§ **SHORT EXERCISE**
Lay out the rows below as a numbered list, leaving out any blank lines.

§ **TASK MATERIAL**
-- begin --
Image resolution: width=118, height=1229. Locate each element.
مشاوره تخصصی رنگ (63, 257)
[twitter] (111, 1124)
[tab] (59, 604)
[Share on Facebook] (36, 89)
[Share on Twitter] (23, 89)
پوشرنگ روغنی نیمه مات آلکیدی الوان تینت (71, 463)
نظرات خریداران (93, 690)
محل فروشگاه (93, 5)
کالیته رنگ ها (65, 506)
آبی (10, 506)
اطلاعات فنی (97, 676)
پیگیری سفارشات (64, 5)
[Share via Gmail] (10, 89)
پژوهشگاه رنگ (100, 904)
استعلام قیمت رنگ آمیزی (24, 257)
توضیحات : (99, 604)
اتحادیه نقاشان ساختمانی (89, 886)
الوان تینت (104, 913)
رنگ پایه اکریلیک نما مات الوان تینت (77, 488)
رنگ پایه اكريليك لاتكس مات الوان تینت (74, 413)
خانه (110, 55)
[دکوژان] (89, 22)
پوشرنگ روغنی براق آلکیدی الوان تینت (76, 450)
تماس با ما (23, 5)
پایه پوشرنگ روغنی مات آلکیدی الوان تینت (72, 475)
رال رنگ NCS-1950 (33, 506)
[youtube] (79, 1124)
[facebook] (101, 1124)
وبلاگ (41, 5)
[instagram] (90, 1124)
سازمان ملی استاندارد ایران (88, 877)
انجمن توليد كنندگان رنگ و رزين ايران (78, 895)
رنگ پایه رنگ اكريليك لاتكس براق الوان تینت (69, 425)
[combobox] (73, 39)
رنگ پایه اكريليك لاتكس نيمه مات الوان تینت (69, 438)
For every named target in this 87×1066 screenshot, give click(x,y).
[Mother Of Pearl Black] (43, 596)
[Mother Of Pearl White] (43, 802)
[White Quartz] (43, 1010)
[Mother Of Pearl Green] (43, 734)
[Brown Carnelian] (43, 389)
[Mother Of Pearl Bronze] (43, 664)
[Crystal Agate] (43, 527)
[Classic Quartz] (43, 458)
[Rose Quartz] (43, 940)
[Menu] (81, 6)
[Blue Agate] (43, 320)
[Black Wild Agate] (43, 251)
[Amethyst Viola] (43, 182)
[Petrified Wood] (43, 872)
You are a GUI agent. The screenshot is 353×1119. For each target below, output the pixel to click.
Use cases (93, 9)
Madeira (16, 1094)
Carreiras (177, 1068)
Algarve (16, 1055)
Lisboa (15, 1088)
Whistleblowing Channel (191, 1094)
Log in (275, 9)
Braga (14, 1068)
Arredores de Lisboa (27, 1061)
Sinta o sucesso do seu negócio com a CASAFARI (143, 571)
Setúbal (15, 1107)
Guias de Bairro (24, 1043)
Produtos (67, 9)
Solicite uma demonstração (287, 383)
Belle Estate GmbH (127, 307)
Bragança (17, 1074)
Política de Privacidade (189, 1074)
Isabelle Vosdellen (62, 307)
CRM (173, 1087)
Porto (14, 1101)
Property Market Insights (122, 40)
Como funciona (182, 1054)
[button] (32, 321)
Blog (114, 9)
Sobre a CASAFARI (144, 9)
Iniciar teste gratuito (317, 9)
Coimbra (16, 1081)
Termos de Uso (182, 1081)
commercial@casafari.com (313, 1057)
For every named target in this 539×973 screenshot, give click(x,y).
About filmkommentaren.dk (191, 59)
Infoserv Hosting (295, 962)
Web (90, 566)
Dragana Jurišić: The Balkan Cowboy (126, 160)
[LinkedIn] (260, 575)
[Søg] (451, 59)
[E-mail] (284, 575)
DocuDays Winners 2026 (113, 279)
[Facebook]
-- end --
§ **WRITTEN SOLUTION**
1. Image resolution: width=118, height=1229. Locate each element.
2. مشاوره تخصصی رنگ (63, 257)
3. [twitter] (111, 1124)
4. [tab] (59, 604)
5. [Share on Facebook] (36, 89)
6. [Share on Twitter] (23, 89)
7. پوشرنگ روغنی نیمه مات آلکیدی الوان تینت (71, 463)
8. نظرات خریداران (93, 690)
9. محل فروشگاه (93, 5)
10. کالیته رنگ ها (65, 506)
11. آبی (10, 506)
12. اطلاعات فنی (97, 676)
13. پیگیری سفارشات (64, 5)
14. [Share via Gmail] (10, 89)
15. پژوهشگاه رنگ (100, 904)
16. استعلام قیمت رنگ آمیزی (24, 257)
17. توضیحات : (99, 604)
18. اتحادیه نقاشان ساختمانی (89, 886)
19. الوان تینت (104, 913)
20. رنگ پایه اکریلیک نما مات الوان تینت (77, 488)
21. رنگ پایه اكريليك لاتكس مات الوان تینت (74, 413)
22. خانه (110, 55)
23. [دکوژان] (89, 22)
24. پوشرنگ روغنی براق آلکیدی الوان تینت (76, 450)
25. تماس با ما (23, 5)
26. پایه پوشرنگ روغنی مات آلکیدی الوان تینت (72, 475)
27. رال رنگ NCS-1950 (33, 506)
28. [youtube] (79, 1124)
29. [facebook] (101, 1124)
30. وبلاگ (41, 5)
31. [instagram] (90, 1124)
32. سازمان ملی استاندارد ایران (88, 877)
33. انجمن توليد كنندگان رنگ و رزين ايران (78, 895)
34. رنگ پایه رنگ اكريليك لاتكس براق الوان تینت (69, 425)
35. [combobox] (73, 39)
36. رنگ پایه اكريليك لاتكس نيمه مات الوان تینت (69, 438)
37. For every named target in this 87×1066 screenshot, give click(x,y).
38. [Mother Of Pearl Black] (43, 596)
39. [Mother Of Pearl White] (43, 802)
40. [White Quartz] (43, 1010)
41. [Mother Of Pearl Green] (43, 734)
42. [Brown Carnelian] (43, 389)
43. [Mother Of Pearl Bronze] (43, 664)
44. [Crystal Agate] (43, 527)
45. [Classic Quartz] (43, 458)
46. [Rose Quartz] (43, 940)
47. [Menu] (81, 6)
48. [Blue Agate] (43, 320)
49. [Black Wild Agate] (43, 251)
50. [Amethyst Viola] (43, 182)
51. [Petrified Wood] (43, 872)
52. You are a GUI agent. The screenshot is 353×1119. For each target below, output the pixel to click.
53. Use cases (93, 9)
54. Madeira (16, 1094)
55. Carreiras (177, 1068)
56. Algarve (16, 1055)
57. Lisboa (15, 1088)
58. Whistleblowing Channel (191, 1094)
59. Log in (275, 9)
60. Braga (14, 1068)
61. Arredores de Lisboa (27, 1061)
62. Sinta o sucesso do seu negócio com a CASAFARI (143, 571)
63. Setúbal (15, 1107)
64. Guias de Bairro (24, 1043)
65. Produtos (67, 9)
66. Solicite uma demonstração (287, 383)
67. Belle Estate GmbH (127, 307)
68. Bragança (17, 1074)
69. Política de Privacidade (189, 1074)
70. Isabelle Vosdellen (62, 307)
71. CRM (173, 1087)
72. Porto (14, 1101)
73. Property Market Insights (122, 40)
74. Como funciona (182, 1054)
75. [button] (32, 321)
76. Blog (114, 9)
77. Sobre a CASAFARI (144, 9)
78. Iniciar teste gratuito (317, 9)
79. Coimbra (16, 1081)
80. Termos de Uso (182, 1081)
81. commercial@casafari.com (313, 1057)
82. For every named target in this 539×973 screenshot, give click(x,y).
83. About filmkommentaren.dk (191, 59)
84. Infoserv Hosting (295, 962)
85. Web (90, 566)
86. Dragana Jurišić: The Balkan Cowboy (126, 160)
87. [LinkedIn] (260, 575)
88. [Søg] (451, 59)
89. [E-mail] (284, 575)
90. DocuDays Winners 2026 (113, 279)
91. [Facebook]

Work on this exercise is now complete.